Task to complete -
Please return the records below exactly as they stand, with the pictures removed.

Entries provided Block Start

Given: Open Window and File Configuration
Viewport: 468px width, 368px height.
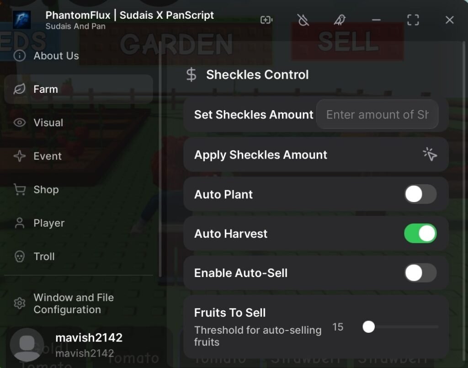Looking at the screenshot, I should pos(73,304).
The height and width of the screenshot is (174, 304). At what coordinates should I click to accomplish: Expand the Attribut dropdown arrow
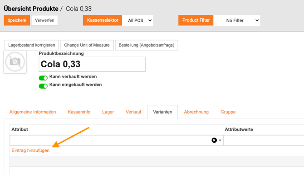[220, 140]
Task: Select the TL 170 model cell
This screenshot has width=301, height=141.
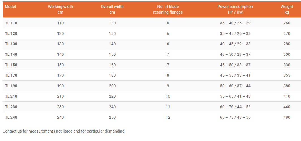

Entries provided Block End

Answer section -
Given: Open Window and File Configuration
Viewport: 468px width, 368px height.
Looking at the screenshot, I should pos(73,304).
The height and width of the screenshot is (174, 304). At what coordinates should I click to accomplish: Expand the Attribut dropdown arrow
[220, 140]
Task: Select the TL 170 model cell
This screenshot has width=301, height=141.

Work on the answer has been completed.